WhatsApp is the first of several big acquisitions for Facebook
If the announcement of Facebook paying $19 billion in cash and stock for WhatsApp surprised you then maybe you’d forgotten this prediction I published on January 8th:
#6 -- Facebook transforms itself (or tries to) with a huge acquisition. I wrote long ago that we’d never see Facebook in the Dow 30 Industrials. The company is awash in users and profits but it's lost the pulse of the market if it ever had it. Trying to buy its way into the Millennial melting data market Facebook offered $3 billion for Snapchat, which turned it down then rejected a $4 billion offer from Google.
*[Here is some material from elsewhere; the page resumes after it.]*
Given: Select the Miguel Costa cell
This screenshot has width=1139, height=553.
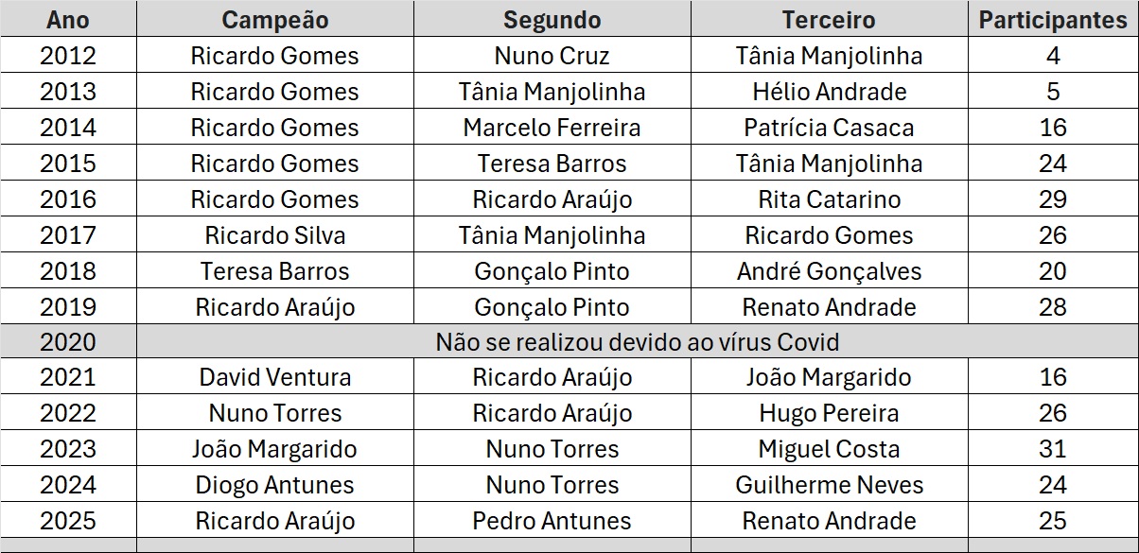Looking at the screenshot, I should click(829, 449).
Google actually calculates these things, Facebook does not, so where Google will now reverse-engineer Snapchat, Facebook will panic and go back with the BIG checkbook -- $10+ billion. If not Snapchat then some other overnight success. Facebook needs to borrow a cup of sugar somewhere.
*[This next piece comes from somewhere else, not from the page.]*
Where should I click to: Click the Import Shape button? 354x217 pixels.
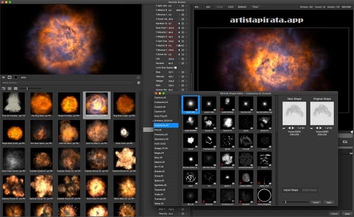[291, 190]
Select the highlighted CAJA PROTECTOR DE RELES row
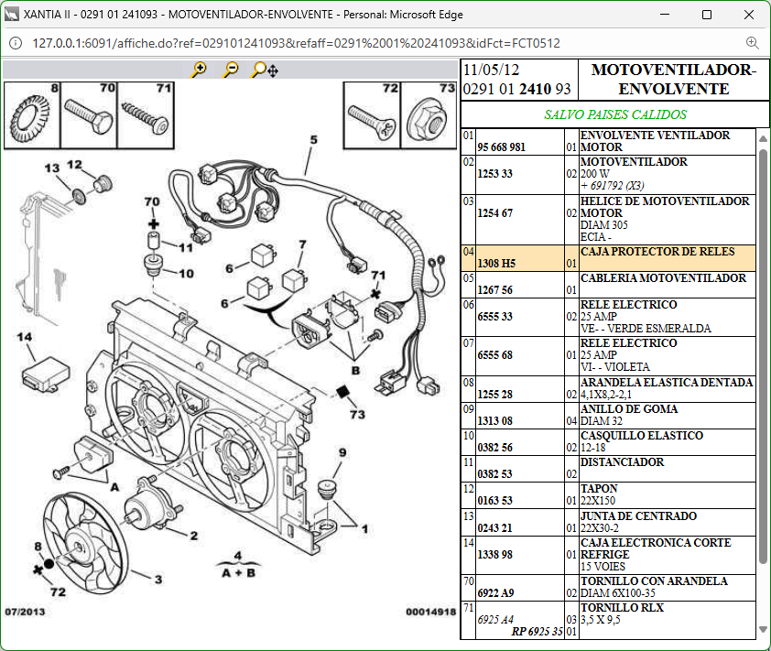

Now $19 billion may still seem like too much money but remember the alternative for Facebook is oblivion. Facebook stock is overpriced, making the acquisition cheaper for the company than it looks. On a per-user basis it’s still substantially below Facebook’s own numbers. And part of the reason for that big number is simply to have it be a big number -- big enough to make the point to Wall Street that Facebook is determined to buy its way in front of the wave.
The only limit on what it would have paid for WhatsApp, in fact, was that it had to leave something for the next big acquisition, because this is not the end. Look for another $5+ billion acquisition soon for Facebook (maybe higher if it can use all or mostly stock).
This is what happens, you see, when the mojo goes, leaving only money behind. You spend it trying to appear youthful again.